[Item coordinate data]
--------------------

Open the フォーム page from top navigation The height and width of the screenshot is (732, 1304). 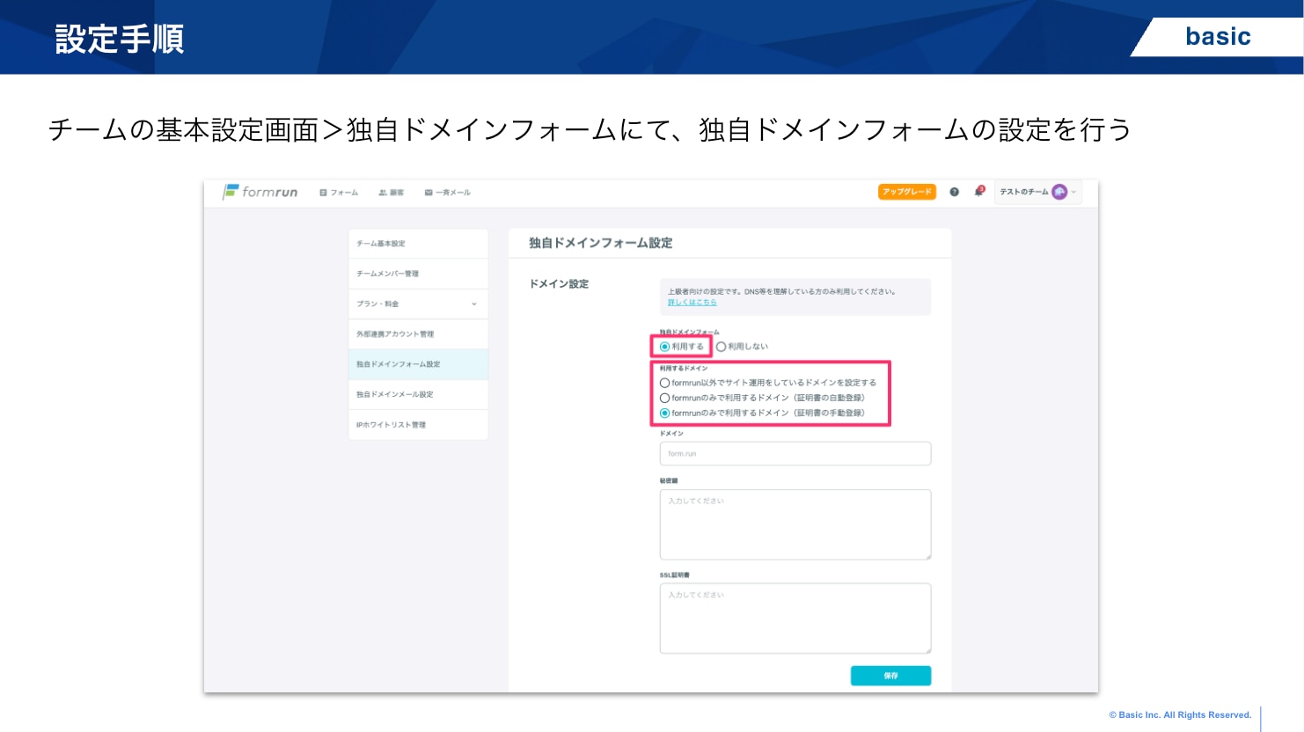coord(339,193)
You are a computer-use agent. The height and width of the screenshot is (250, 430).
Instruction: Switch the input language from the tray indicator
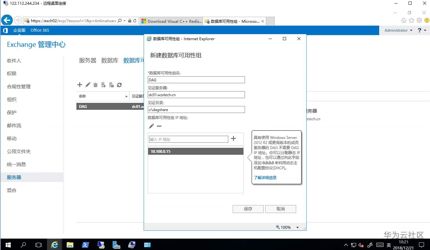[388, 245]
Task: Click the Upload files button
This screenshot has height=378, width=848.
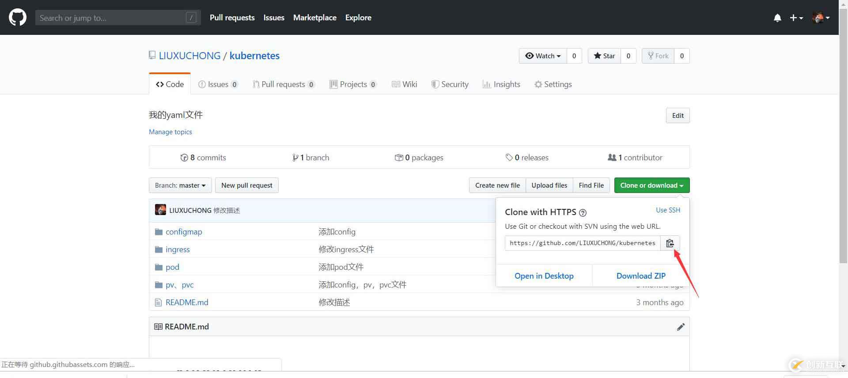Action: 549,185
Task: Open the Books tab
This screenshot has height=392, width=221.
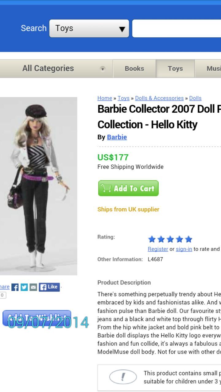Action: [134, 69]
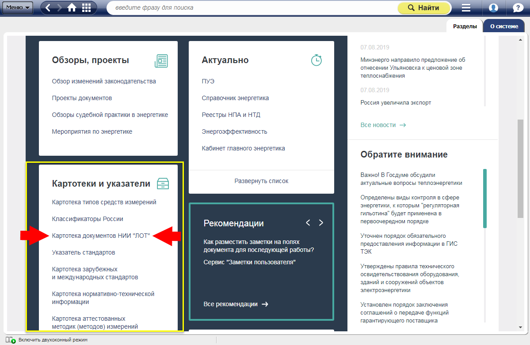Open the Меню dropdown
This screenshot has height=345, width=530.
click(x=18, y=8)
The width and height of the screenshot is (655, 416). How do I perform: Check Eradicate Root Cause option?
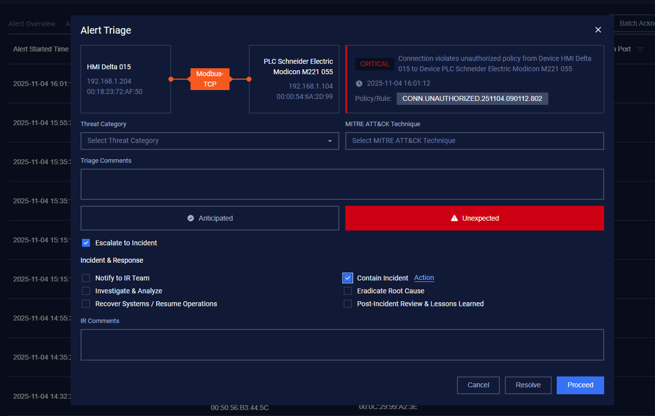coord(348,291)
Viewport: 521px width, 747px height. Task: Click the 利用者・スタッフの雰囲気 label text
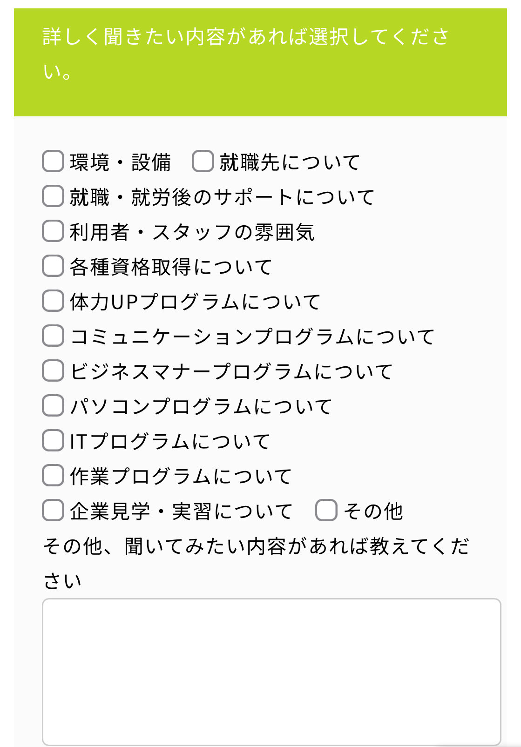point(192,232)
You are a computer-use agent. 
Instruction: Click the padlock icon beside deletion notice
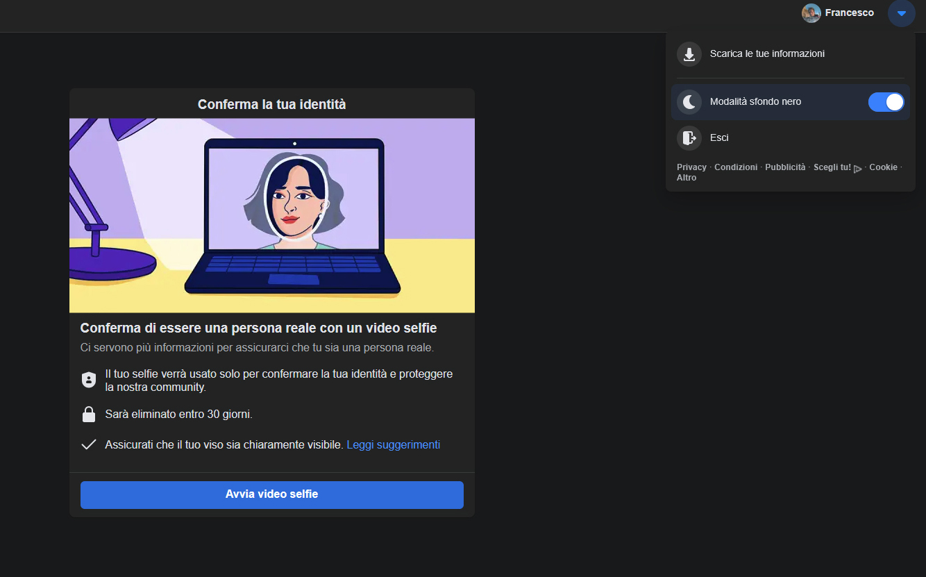pos(88,415)
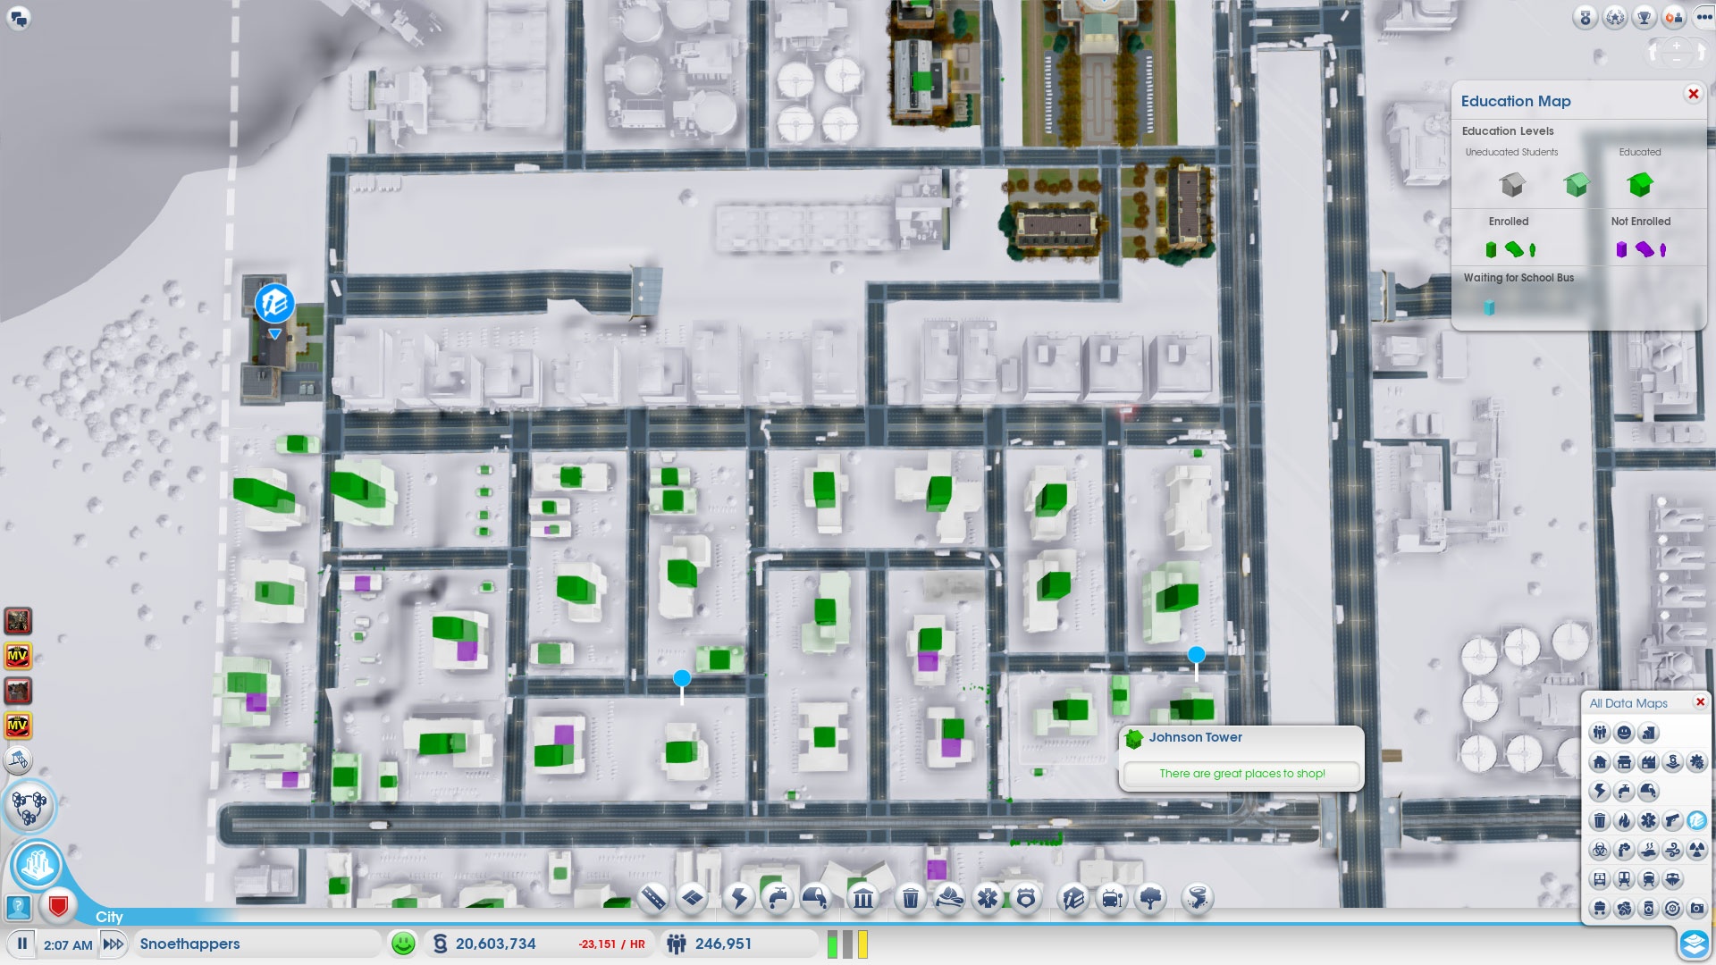Pause the game simulation
1716x965 pixels.
pyautogui.click(x=22, y=944)
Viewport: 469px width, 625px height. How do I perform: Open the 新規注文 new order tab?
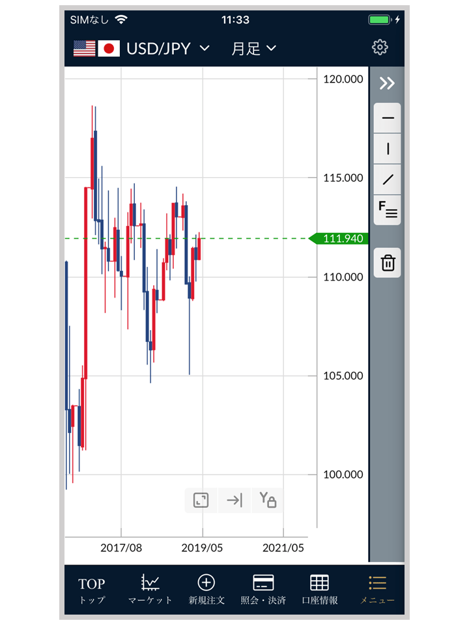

--------------------

• **Exercise directions**: Express the lines of the material above, starting at the line that contains "You are a computer-use agent. The" and ending at the line that contains "pyautogui.click(x=22, y=944)", as a JSON list of strings with one string per line and blank lines omitted. Leave the pictures out of the answer.

• **Written response**:
[
  "You are a computer-use agent. The height and width of the screenshot is (250, 430).",
  "Instruction: Switch the input language from the tray indicator",
  "[388, 245]",
  "Task: Click the Upload files button",
  "This screenshot has height=378, width=848.",
  "Action: 549,185",
  "Task: Open the Books tab",
  "This screenshot has height=392, width=221.",
  "Action: [134, 69]",
  "Open the Меню dropdown",
  "This screenshot has height=345, width=530.",
  "click(x=18, y=8)",
  "The width and height of the screenshot is (655, 416). How do I perform: Check Eradicate Root Cause option?",
  "coord(348,291)",
  "Viewport: 521px width, 747px height. Task: Click the 利用者・スタッフの雰囲気 label text",
  "point(192,232)",
  "You are a computer-use agent. ",
  "Instruction: Click the padlock icon beside deletion notice",
  "pos(88,415)",
  "Pause the game simulation",
  "1716x965 pixels.",
  "pyautogui.click(x=22, y=944)"
]